Source document:
↓

It appears that younger areas food habits are correlated with low entropy. This is consistent with the previous research which shows that entropy is negatively correlated with diabetes and our above discoveries which show that younger areas are positively correlated with diabetes.

Let’s now switch the y-axis and the color-axis of the previous graph:

Based on this, we would like to perform a classification model that would estimate if an area has a high (1) or low (0) diabetes prevalence based on only two features : young density and entropy of nutrients. The fact to have two features is convenient for visualization.

We have selected the threshold for high and low based on the diabetes prevalence median, that is, a score of 6,1.

We tried two models: Logistic Regression and Random Forest Classifier. We split the data into a train and test set. We only train the model with the train set and then plot the overall prediction of the model below (train + test set)

Logistic Regression

We can identify a clear linear cut for the decision frontier. It does not take into account the intersections of points in the middle of the plot, but identifies a good frontier from which probability becomes higher to belong to class 0 (left) or 1 (right)

Random Forest Classifier

This model handles better mixed labels and therefore has a more convincing result. We are then going to evaluate its performance on the test set only.

Performance evaluation

First, we check a histogram of its scores (between 0 and 1) and true values on the test set.

This is not a bad result, the model tends to rightly classify the points more frequently thant it does mistakes, especially for the low diabetes cases. Below we plot the TPR and FPR of the model, according to certain thresholds:

And finally we plot its ROC curve:

We reach an AUC of 0.88 for the test set, which is not bad !

What’s On with Net Income ?

Finally, we would like to observe if there are any differences on products consumption between richer or poorer areas and if so, we would like to know if it has an impact on diabetes. To do this, we start by plotting the average net annual income of local authorities. Note that we have access to annual income data only for MSOA and that the above study was performed using OSWARD data. We therefore do not have access to diabetes prevalence score for the income analysis, but we can relate to the previous findings to interpret our results.

In this chart, local authorities are separated in 3 categories based on their average net annual income. We used the 1st and 3rd quartile of the income distribution to diferentiate low and medium income areas, higher income areas lie then above the 3rd quartile. We now plot nutrient consumptions grouped by income groups:

We do not notice huge differences in terms of product consumptions, but a key observation is that higher income classes tend to buy more products that are negatively correlated with diabetes prevalence whereas lower income buy more products that are positively correlated with diabetes prevalence. Low income areas buy 83% more bottled water than high income areas. It might be because tap water quality is not as good as in richer areas.

↑

Data:
↓

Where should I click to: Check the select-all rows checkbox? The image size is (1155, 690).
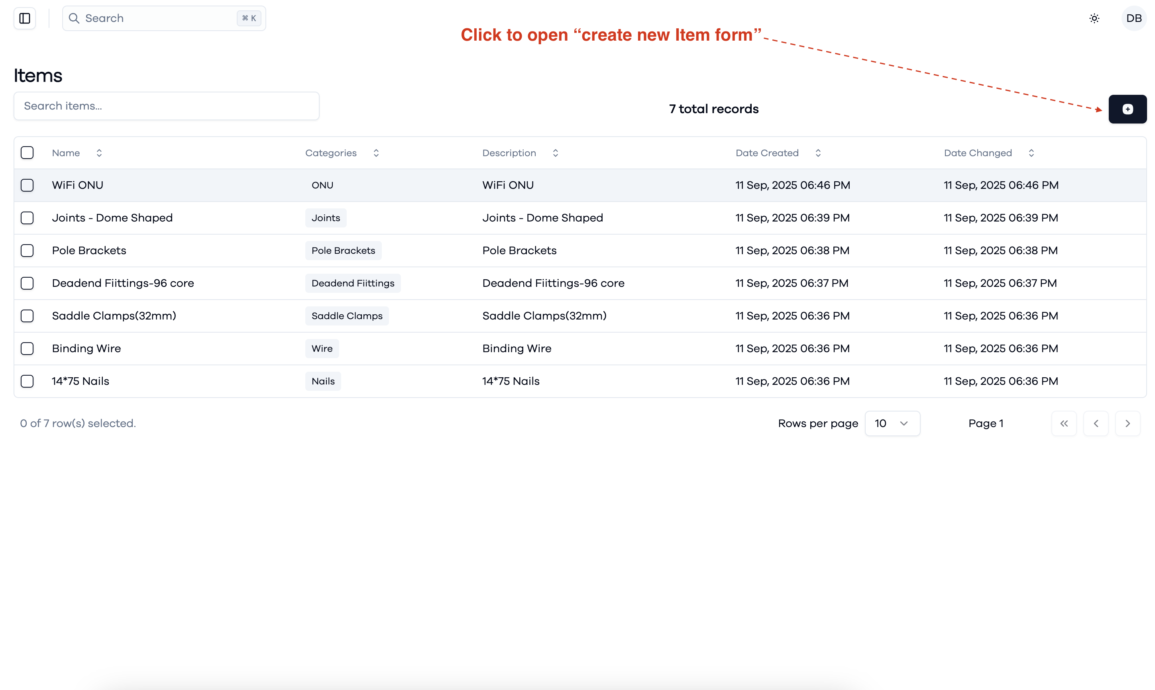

↑

Activity list:
**1.** Can you write out the passage of the diabetes analysis starting with "We have selected" and going on through "or 1 (right)"?
**2.** Does the diabetes analysis support each of these statements? (a) The cutoff between high and low diabetes prevalence was based on the median prevalence. (b) Annual income data was available for OSWARD areas. (c) High income areas buy more bottled water than low income areas. Answer yes or no for each, and quote the words of the text that decide it.

Results by task:
**1.**
We have selected the threshold for high and low based on the diabetes prevalence median, that is, a score of 6,1.

We tried two models: Logistic Regression and Random Forest Classifier. We split the data into a train and test set. We only train the model with the train set and then plot the overall prediction of the model below (train + test set)

Logistic Regression

We can identify a clear linear cut for the decision frontier. It does not take into account the intersections of points in the middle of the plot, but identifies a good frontier from which probability becomes higher to belong to class 0 (left) or 1 (right)

**2.**
(a) Yes: "We have selected the threshold for high and low based on the diabetes prevalence median"
(b) No: "we have access to annual income data only for MSOA"
(c) No: "Low income areas buy 83% more bottled water than high income areas."